矢川弁財天

東京都立川市

羽衣町に、矢川の水源のひとつとなる湧水脇に祀られた矢川の弁財天がある。かつてあったという箕輪城の鬼門除けであったともいう。城なきあとはこの弁天も荒れ放題に荒れてしまい、ある人がその境内を耕して畑としたところ、一年に三人もの葬式を出すことになってしまった。

何十年か前に、立川に真摯な修行僧がいた。そこへ一人の老人が訪ねて来、矢川弁天を清め、世に出してくれないかと頼んだ。修行僧は弁天に赴き、妖しくジャングルのようになった境内を見て、弁天さんは苦しんでおるだろうと思い、日を選んで整地をすることを了解した。

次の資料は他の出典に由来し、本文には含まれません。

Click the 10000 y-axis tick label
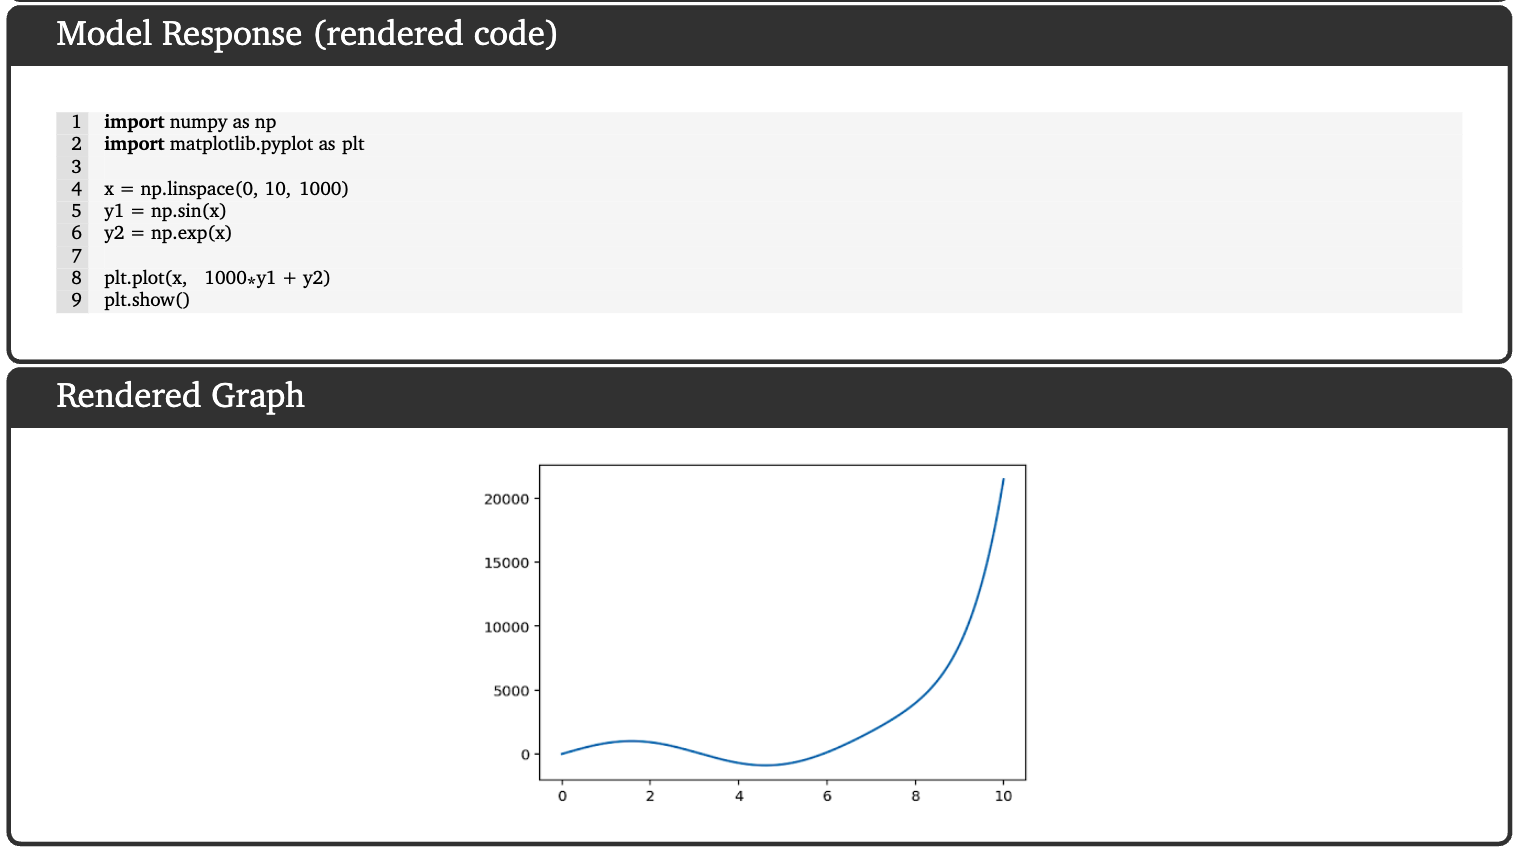This screenshot has width=1520, height=848. point(506,627)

ところが、僧と手伝いの人たちが作業を始めると、堂守のお婆さんがかけつけ、この杜は弁天さまの棲みかなのだから、後の祟りが恐ろしい、すぐ止めてくれという。僧は弁天さまのための法要をするのだから、と説得し、一日かけて境内をきれいにした。

その夜、僧は大蛇に谷底に突き落とされる夢を見た。蛇の息で身動きの取れなくなった層は、九字を切って調伏しようとしたが、ふと、これは弁天さまが怒っているのではなく何かを訴えているのだ、と気付き、和合相承の密印をもって祈願した。すると体は自由となり、すがすがしい気分となった。

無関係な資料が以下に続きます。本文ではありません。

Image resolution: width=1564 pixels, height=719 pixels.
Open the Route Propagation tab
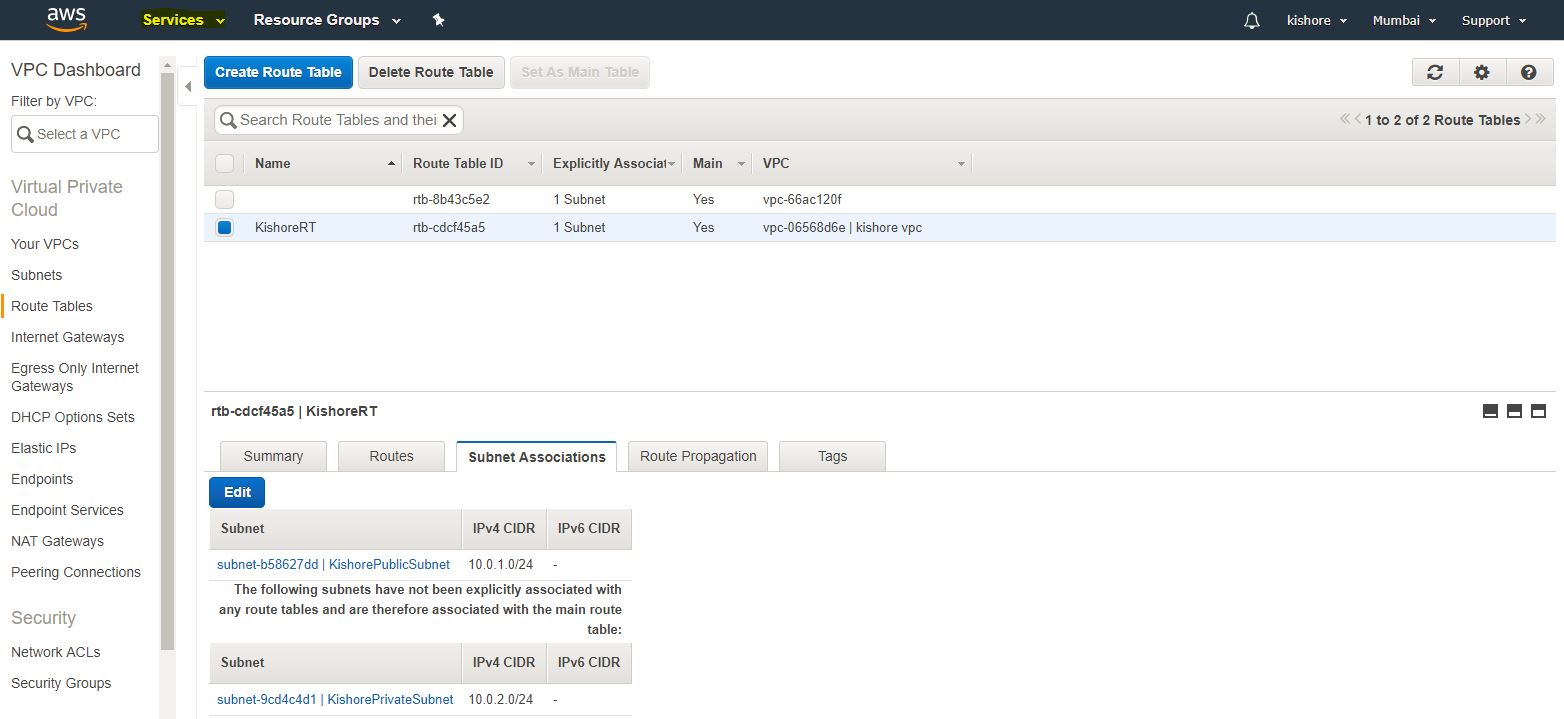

翌朝、おなじような怪異に襲われた村人たちが恐れているのを、僧は自分の体験を話して安心させた。弁天さまの協力も得られたと人々は納得し、それから三年続けて法要が営まれたという。

立川市教育委員会『立川のむかし話』より要約

禁足の杜の話、といって良いと思う。あちこちに人間の了見で整えると、それが善意・信仰心からであっても祟る、という杜があり、近く(でもないが)だと津久井中野の弁天さんで、その祠を建て替えた人が死んでしまったなどといった。

こういった杜はいろいろな名で各地の田畑の中にぽつんと残されているものだが、南薩の森殿(もいどん)に関しての下野敏見氏の見解のように、切り拓かれて棲みかを奪われた自然神を封じた杜なのだろうとするのが妥当かと思う。「巣のようなものだ」と前にいったが、堂守のおばあさんが「弁天さまの棲み家なんですから」といっている点に注目されたい。

さて、とするとこの修行僧のしたことは何なのかという話になるのだが、もとより仏法の僧の昔話における役割というのは、そのような古い自然神を「成仏させてしまう」ものであることが多い。特に、竜蛇譚においてはそうだ。成仏した存在には、もはや「巣」は必要ない。

今も矢川弁天さんはあるが、きれいに整った境内と龍神之池のお社となり、石の蛇もある。しかし、それを「大切にされているきれいなお社」とだけ見るのはいただけない。この話はそのあたりのことを考えるのに指標となるものだといえる。